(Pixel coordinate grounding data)
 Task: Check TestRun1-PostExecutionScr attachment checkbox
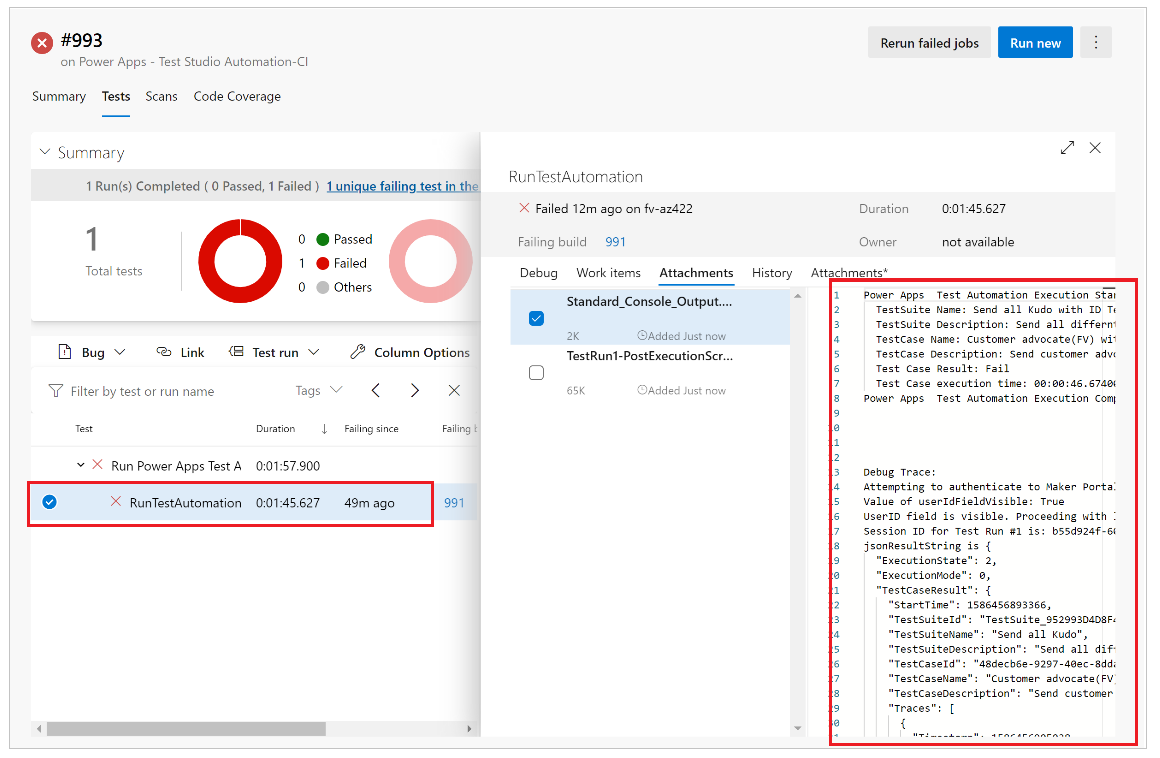(x=536, y=372)
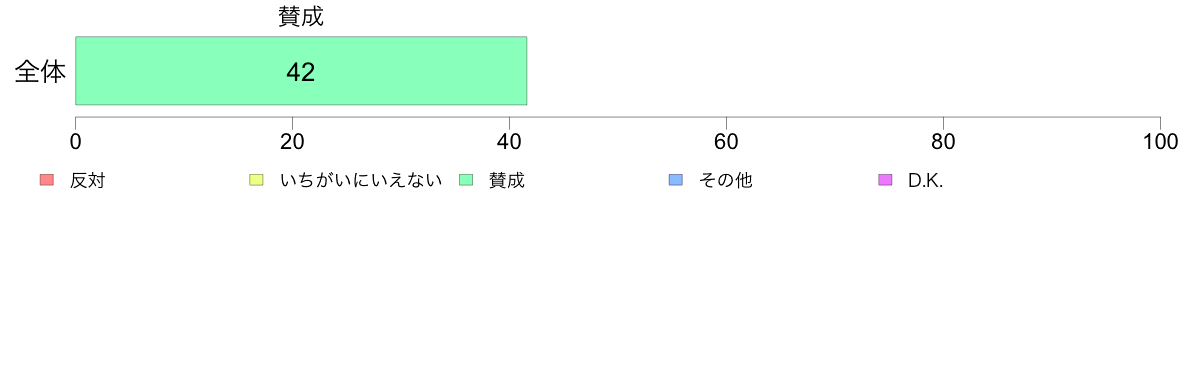Select the その他 legend label

726,181
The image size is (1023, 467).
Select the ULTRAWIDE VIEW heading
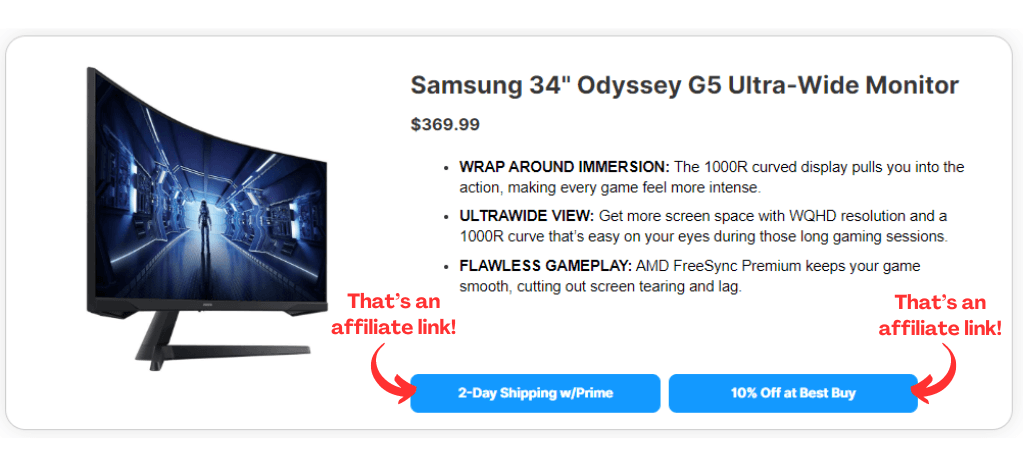527,215
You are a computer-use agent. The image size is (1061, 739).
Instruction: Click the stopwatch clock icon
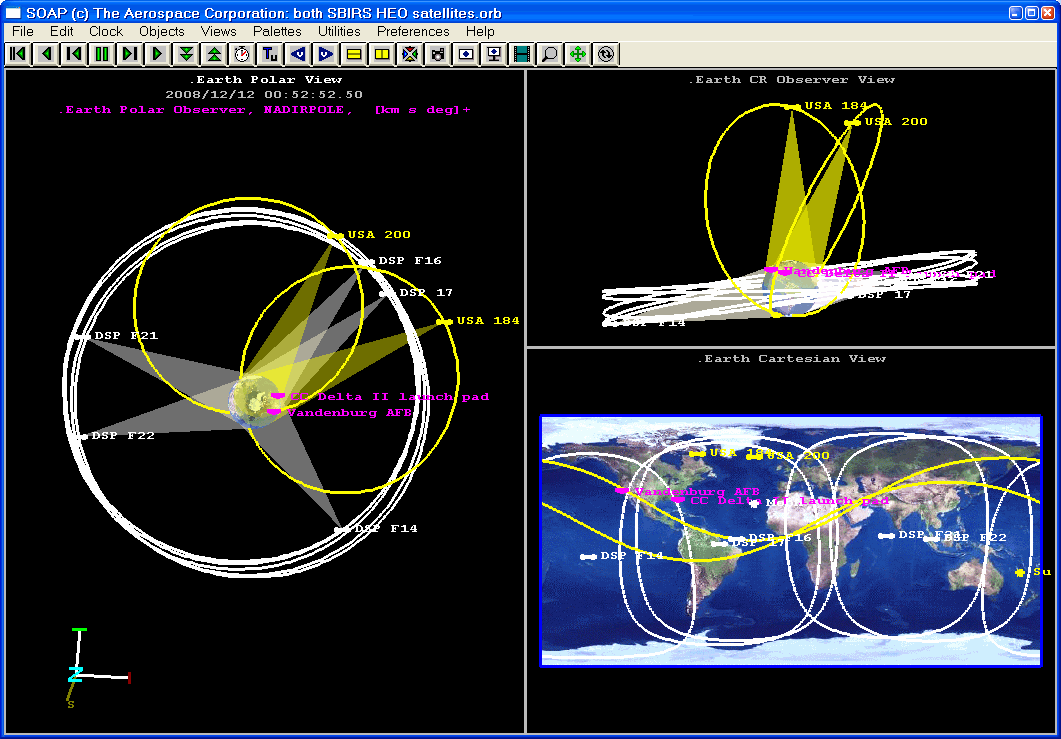[x=242, y=54]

- **Exercise prompt**: Reproduce each entry precisely. Leave the pictures out.

- **Solution for this exercise**:
 Task: Check TestRun1-PostExecutionScr attachment checkbox
(x=536, y=372)
Select the その他 legend label

726,181
The image size is (1023, 467).
Select the ULTRAWIDE VIEW heading
527,215
You are a computer-use agent. The image size is (1061, 739).
Instruction: Click the stopwatch clock icon
[x=242, y=54]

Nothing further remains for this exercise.